Earlier this month, I ran my interview with Bridget Connelly, co-founder of Luna Bay Booch. This brand of hard kombucha was developed in Chicago, tested and scaled up at Pilot Project Brewing, and is now expanding nationwide in cans from Denver’s Crazy Mountain Brewing Co.
My disclosure: the request to cover this brand came with an offer of samples to try. I received one can of each of their flagship flavors, and went through them one at a time.
I turned this tasting into a procedure: I’d try each drink straight, and then finish it off in a mixed drink.
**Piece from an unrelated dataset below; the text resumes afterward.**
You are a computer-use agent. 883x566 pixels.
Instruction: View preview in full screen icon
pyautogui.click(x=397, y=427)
This has worked out well with my writing about other kombuchas and a ginger beer. I figured this would turn into a chance to get the flavors or a syrup mixer, but with much less sugar.
Ginger and Lemon
Plenty of fizz that slips away very quickly. A cloudy yellow lemonade color. Nice strong smell of fresh grated ginger. Taste is light and spicy, with ginger and lemon complementing nicely.
It seems the logical thing to make of this would be a highball, with some ice and whiskey. The extra alcohol makes this a little more dry, and I found some of the wood the whiskey would have been aged in.
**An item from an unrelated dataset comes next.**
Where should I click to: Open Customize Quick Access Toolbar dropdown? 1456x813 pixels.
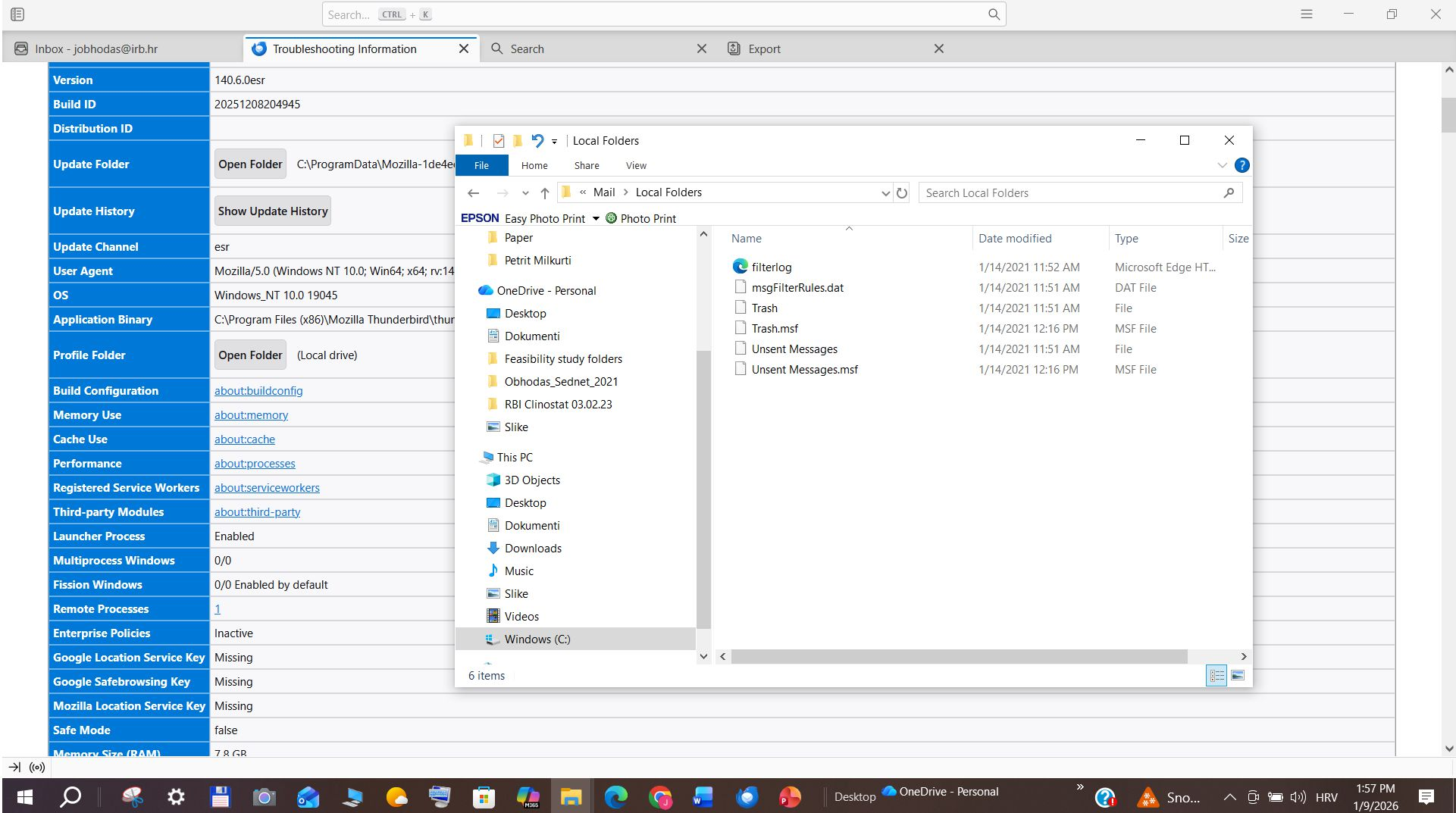pyautogui.click(x=554, y=142)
A lavender, or more closely, a purplish pour. I am picking up yeast in the nose before any floral or other character. Since I’m not a lavender kinda guy, the main impression is kind of like a sparkling wine, like a blush Asti. But there still is some yeast in the taste as well. Perhaps I will check out another can to see if this is just a blip.
Since this is a botanically-focused drink, I figured to mix with a botanical liquor; in this case, the Monkey 47 Gin I was sent earlier. There’s an extra bit of floral taste added, and the dryness of the gin keeps everything in check. But I felt it needed a little bit of lime juice to round it out.
Palo Santo Blueberry
A touch stronger at 6% abv, this is aged on slat of palo santo wood. My previous experience with the South American hardwood was Dogfish Head’s Palo Santo Marron, a 12% brown ale aged in barrels from palo santo. This is a hazy purple color, again with a fizzy head that goes away quickly. The main smell is again yeast, but it least it smells like it’s live. Taste has yeast again and, as I sip, a fresh blueberry smell comes just to the top of my nose. The wood taste is kind of slight, more of a general impression of tree sap. And there are some yeast dregs that come out at the end of the can.
I figured a complex combination like this would required a neutral spirit like vodka. Here the alcohol opens up the taste of yeast and wood into a sort of perfume. Blueberries never quite take over the palate, which works out well.
These turn out to be pretty good by themselves, and a nice mixer. Since there is some yeast left in the can, it’s a good idea to have them fresh or keep chilled.